Another issue with enacting standardized school-based asthma care programs nationally, is that they may add to the mounting stack of paperwork already required from clinicians by schools.

“I’m already filling out two to three sheets of paper per student for schools without these programs,” Burgert said. “School nurses want to know in detail what the student asthma plan would be, what medications they are on, and what they should do.”

Mattey hopes that a standardized school program will simplify this process and make things easier for all parties involved.

“The school-based asthma management program developed by Lemanske and other stakeholders kind of condenses three or four forms into one form, so it would be easier for providers to use the form and then it will have all of the information that school nurses need,” Mattey said. “The new form includes the HIPAA and the FERPA compliance, the doctor’s orders, the action plan and the steps to take in case of the emergency. All of the forms are on the one form, and it is much easier for providers, and it is much more compact for schools.”

PAGE BREAK

Looking forward

The School-Based Asthma Management Program Act (H.R. 4662), co-sponsored by Reps. Phil Roe, MD, R-Tenn., and Steny H. Hoyer, D-Md., is currently going through Congress in an effort to incentivize participation in school-based asthma programs.

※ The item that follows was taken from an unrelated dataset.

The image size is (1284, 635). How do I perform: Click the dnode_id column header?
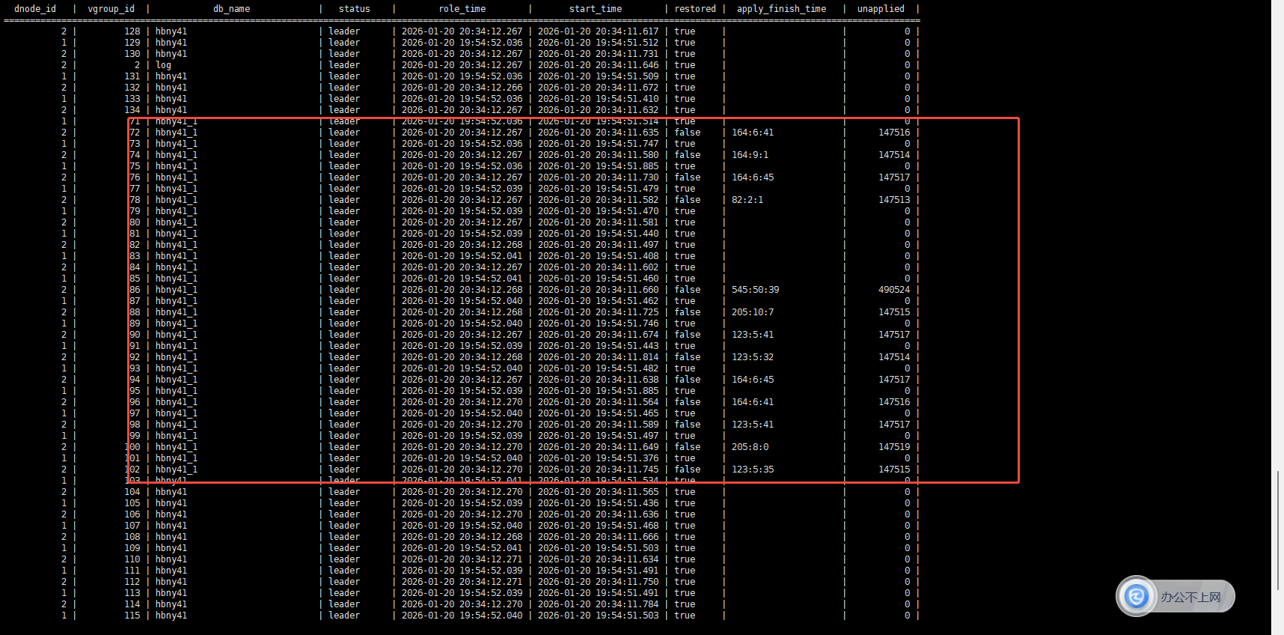[35, 9]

The bill will allocate existing federal asthma control grants to participating states by amending the current bill to include a provision to stock asthma medication in the case that a child’s own medication is not available and to implement school-based asthma management programs. Lemanske said the school based asthma management program that is being developed addresses all of the components of the proposed bill and therefore will hopefully be the “go-to” school-based program when the bill passes.

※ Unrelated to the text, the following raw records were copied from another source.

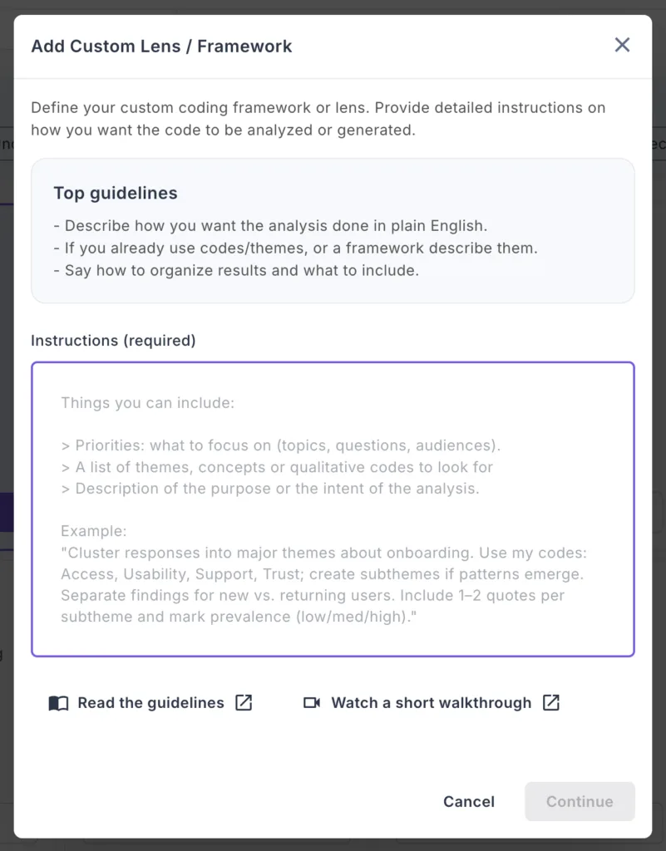The width and height of the screenshot is (666, 851).
Task: Click the Add Custom Lens / Framework title
Action: [x=161, y=47]
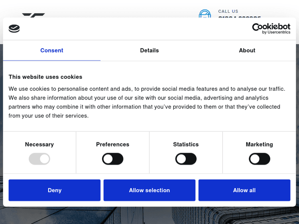The image size is (299, 224).
Task: Click the website logo behind the dialog
Action: pos(33,15)
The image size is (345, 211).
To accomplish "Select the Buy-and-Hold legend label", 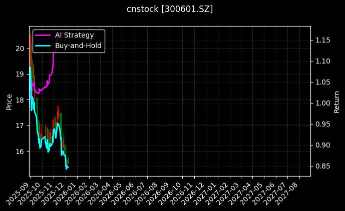I will pyautogui.click(x=78, y=46).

“Not if, but when, this bills gets passed through Congress, then I think we have an incredible opportunity to disseminate, implement and sustain the program over time,” Lemanske said.

According to Burgert, targeted approaches that identify areas where school-based care is needed most may be a more effective plan than broad nationwide policies.

“It would be really nice, that instead of approaching global policy, for some epidemiologists to use data sets to find targeted absenteeism or hospitalism rates. We need to use information available to determine specific areas of need, defining where resources can be best utilized,” Burgert said. “I am challenged when these programs with excellent intent become sidelined because so many of the resources go to places where they aren’t necessarily needed.”

However, she also said that school-based programs are important for advancing the conversation of pediatric advocacy.

“This is a really important discussion,” Burgert said. “This is one of our most common chronic issues in kids, and tackling this challenge is really important. I hope this program will continue the dialogue and open discussions needed to determine what is going to work best in every community.”

Lemanske thinks that their new program will address these issues through practical trial, and through continuous updates.

“I am hoping that this will, in the next 4 or 5 years, become the standard plan that people are going to turn to because it has everything that the schools are going to require,” Lemanske said. “We have a steering committee, and we have administrative support from AAAAI that will help us keep the office moving forward — keep the program updated on a year-to-year basis — and keep the toolbox up-to-date.”

According to Mattey, successfully integrating asthma management into schools nationwide will require all stakeholders to cooperate.

“It is a team effort,” Mattey said. “I think that is one of the most important messages that we need to get out. We all need to coordinate our care, so that we are all on the same page, and we are all communicating about the student, so that they have the best care possible.”– by David Costill

Disclosures: Burgert, Lemanske, Mattey, Rachelefsky and Sokol report no relevant financial disclosures.